* [What you will do]: Starting at the line that contains "The image size is (764, 137).", please transcribe every line through the end of the entries, exactly and with no pictures.

[Input data — start]

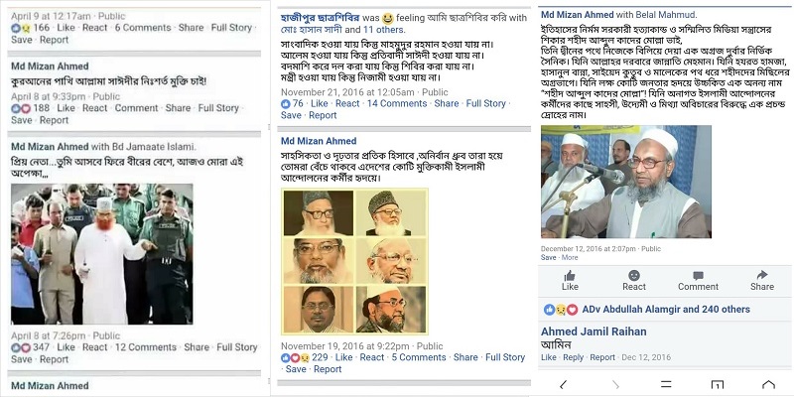This screenshot has width=794, height=397.
Task: View the "12 Comments" link
Action: pyautogui.click(x=146, y=347)
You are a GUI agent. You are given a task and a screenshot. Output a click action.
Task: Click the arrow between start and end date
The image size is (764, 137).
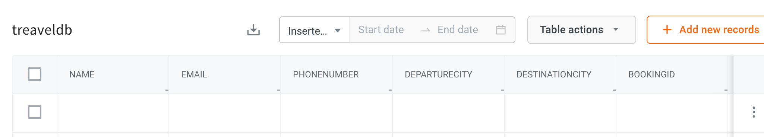pos(426,30)
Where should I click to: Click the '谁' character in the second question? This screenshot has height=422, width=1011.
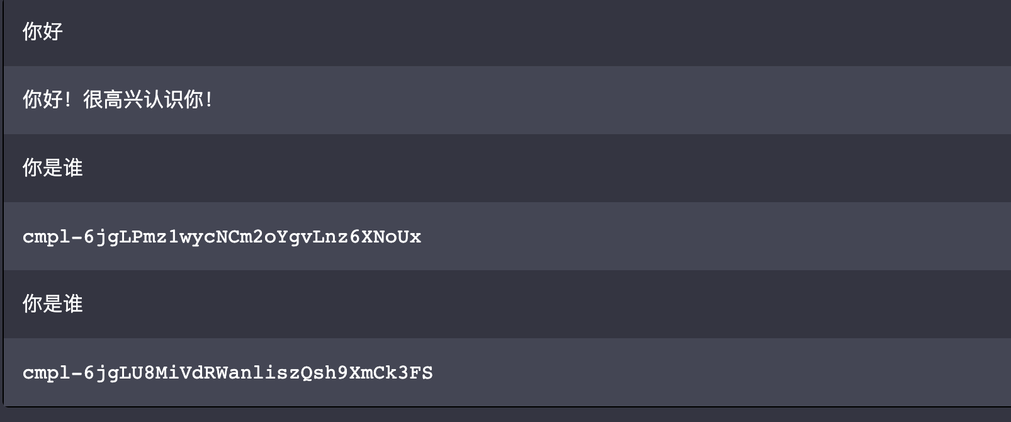point(73,304)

[Input data — finish]

* [Solution for this problem]:
The image size is (764, 137).
pos(426,30)
Where should I click to: Click the '谁' character in the second question? This screenshot has height=422, width=1011.
point(73,304)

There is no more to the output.